In contrast to the dirty and crowded government funded asylums, sanatoriums were fabulous retreats that included recreational facilities and medical services. The Purkersdorf Sanatorium for nervous ailments was commissioned by the affluent industrialist Viktor Zuckerkandl in 1904 to serve as a treatment center for wealthy patients. Many doctors believed that illnesses, at the time, were results of nervous exhaustions caused by sudden physical and social pressures from the expansion of modern cities. The sanatorium would be a refuge for patients to escape stresses and recuperate their bodies and regain their spirits.
The facility was designed holistically to provide inhabitants with premier technological equipment and unrivaled service quality. Even the location was chosen through careful consideration. Purkersdorf was a chosen as a prime spot for therapeutic healing because of its remote coordinates in the Vienna Woods and pure air quality. To ensure that the building fulfilled its potential, Hoffmann also aligned his strategies with doctors to create a unique healing experience. Hoffmann embraced the fundamental concept of healing when designing the sanatorium in its entirety.
From the facade, the building resembled a stack of standard white blocks arranged in a symmetrical shape. The structure is bare and free of traditional elements but an effective reflection of purity and order. The windows were the building’s only ornamentation, and they were fully functional.
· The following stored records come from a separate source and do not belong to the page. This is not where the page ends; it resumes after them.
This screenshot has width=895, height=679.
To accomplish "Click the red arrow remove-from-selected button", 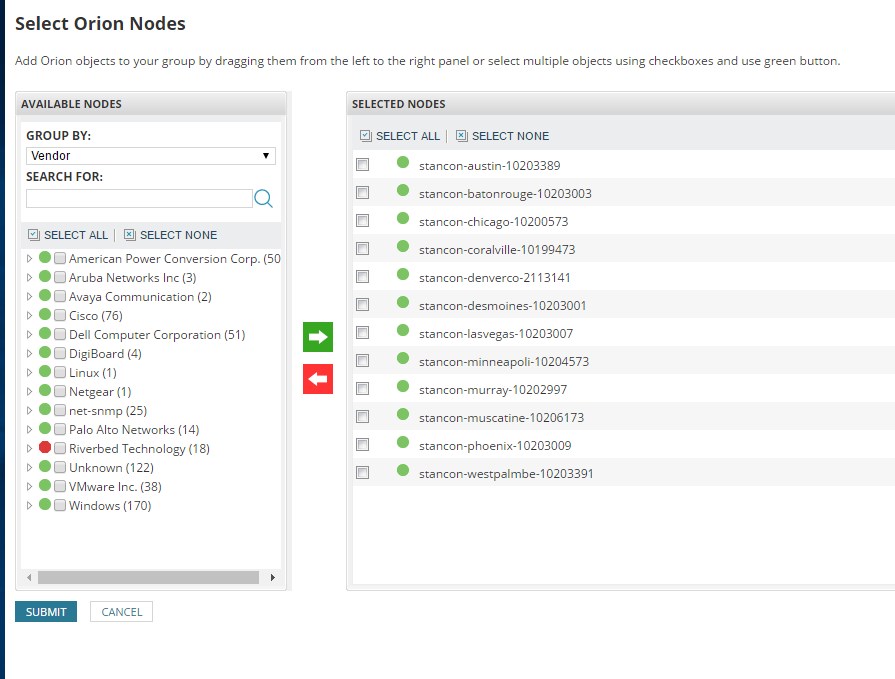I will click(x=318, y=379).
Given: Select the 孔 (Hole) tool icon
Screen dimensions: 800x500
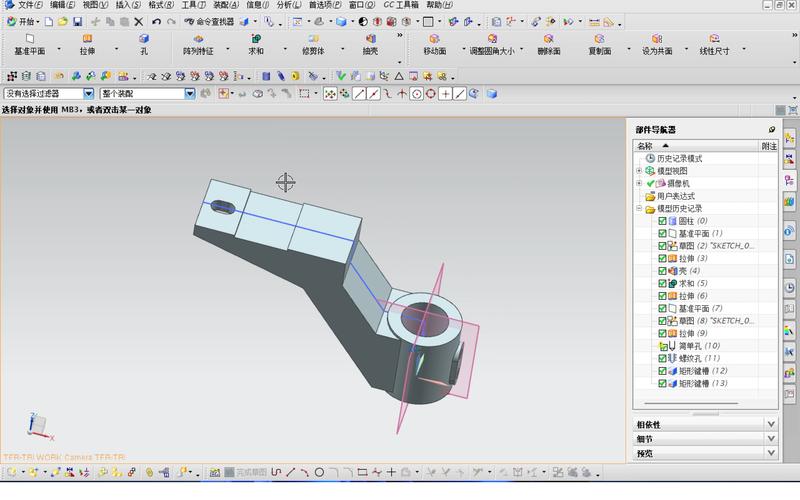Looking at the screenshot, I should [144, 39].
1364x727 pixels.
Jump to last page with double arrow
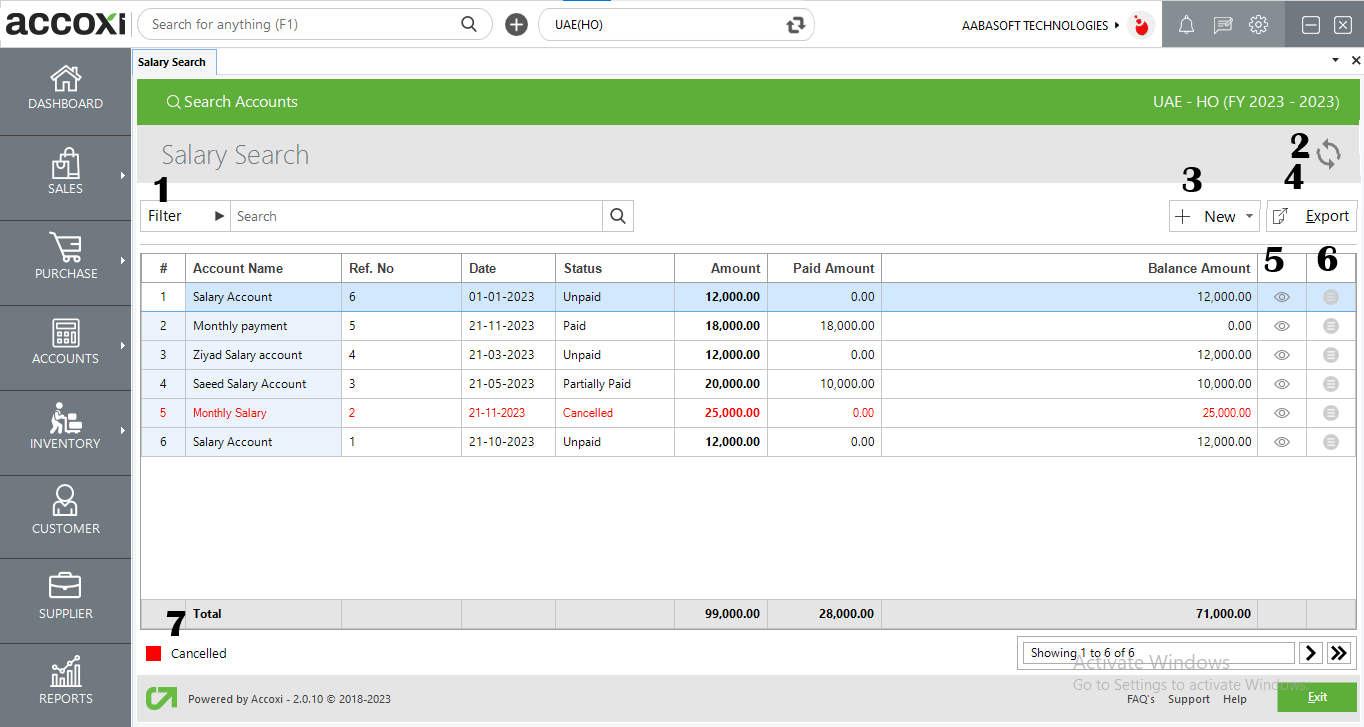[1339, 652]
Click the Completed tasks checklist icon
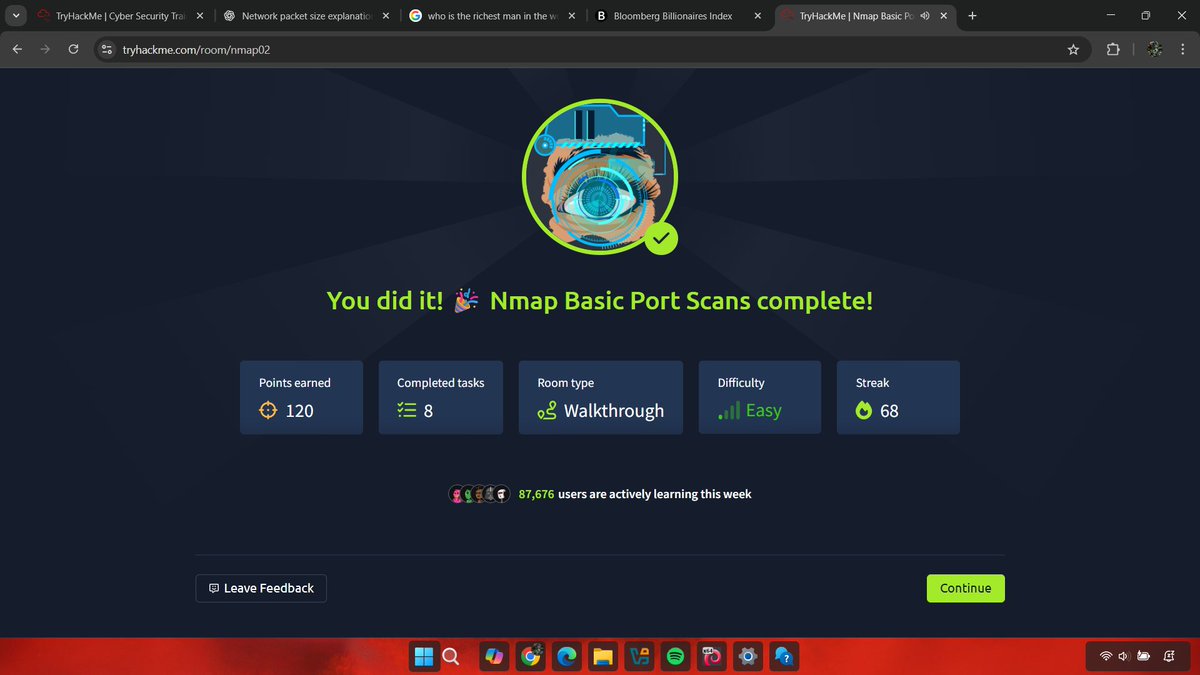 (x=406, y=410)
Each creative decision was made to add value to the building’s overall atmosphere. The windows were enlarged to utilize the natural sunlight and specially designed ventilation systems were installed to maintain a constant flow of fresh air.
Small gardens and balconies were also created on the flat roofs to serve as places where patients could relax and receive therapy. Hoffman’s geometric and forward looking style also showcased the blank reinforced concrete walls. Using state-of-the-art technology, steel-reinforced concrete was a popular material because it was not only structurally stable but gave a desired smooth and clean surface to unify the entire resort. Although not made from expensive materials, the bright whiteness of the walls gave the structure a refreshing look that contrasted with the deep green surroundings.
To Hoffman, the core of modernism was about disposing of all unnecessary elements to understand the how most basic shapes and forms can be rearranged to serve a purpose. Each material or design element chosen for the Purkersdorf Sanatorium was carefully selected by Hoffmann based off their power to contribute aesthetically and functionally. Referencing the whiteness and rigid geometry of its exterior, the interior of the sanatorium was also designed to give patients a feeling of hygiene and purity.
The main hallway, for example, has a black and white tiled floor with rectangular reinforced concrete beams exposed at the ceiling. White wooden chairs in the shape of cubes furnish the hallway and are decorated with fabrics that are designed with geometric black and white shapes. Even the lamps, tables and window designs mirror similar geometric patterns. By doing so, what Hoffmann has created is a harmonious environment that is both practical and visually soothing The sanatorium provided a diverse offering of programs and resources to patients.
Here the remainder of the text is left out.